• KETENTUAN LATIHAN: Ubah paragraf yang diawali "Namun perjalanan saya kali ini" dalam bacaan tentang perjalanan ke Kalumpang di bawah menjadi daftar butir yang lebih ringkas. Pertahankan fakta-fakta utamanya.

• BACAAN YANG DISEDIAKAN:
****

Tiga belas tahun lalu, saya pertama kali menginjakkan kaki di Kalumpang, sebuah kecamatan di pedalaman Kabupaten Mamuju, Sulawesi Barat. Butuh waktu hampir setengah harian untuk tiba, menyusuri jalan berbatu, melintasi sungai tanpa jembatan, dan menembus hutan-hutan lebat yang seperti menyembunyikan peradaban dari pandangan dunia luar.
Namun perjalanan saya kali ini, tiga tahun setelah kunjungan terakhir pada Maret 2022, begitu berbeda. Jalanan sebagian telah beraspal mulus dan pengerasan, kendaraan bisa melaju stabil walaupun kadang sesekali perlu penekanan pada pedal gas. Butuh hanya empat jam dari pusat kota Mamuju untuk sampai di Kalumpang, tepatnya di Puskesmas Kalumpang, tempat tujuan kunjungan kami dalam rangka memantau dan mendampingi pelaksanaan Transformasi Digital Kesehatan.

****

• BARIS DATA:
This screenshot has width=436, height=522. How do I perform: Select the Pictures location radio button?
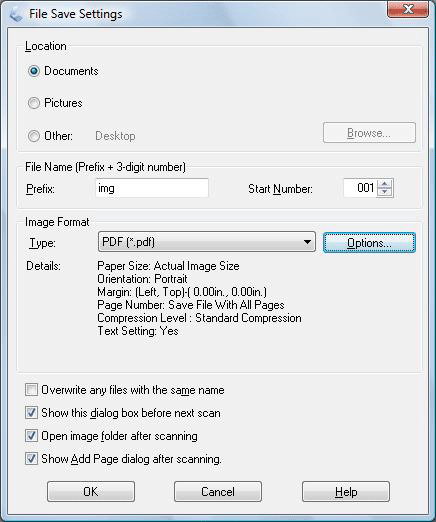click(34, 103)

****

• JAWABAN LENGKAP:
- Perjalanan ini berlangsung tiga tahun setelah kunjungan terakhir pada Maret 2022 dan terasa sangat berbeda.
- Sebagian jalan sudah beraspal mulus dan diperkeras, sehingga kendaraan bisa melaju stabil meski sesekali perlu tambahan gas.
- Dari pusat kota Mamuju ke Kalumpang kini hanya butuh empat jam.
- Tujuannya adalah Puskesmas Kalumpang, untuk memantau dan mendampingi pelaksanaan Transformasi Digital Kesehatan.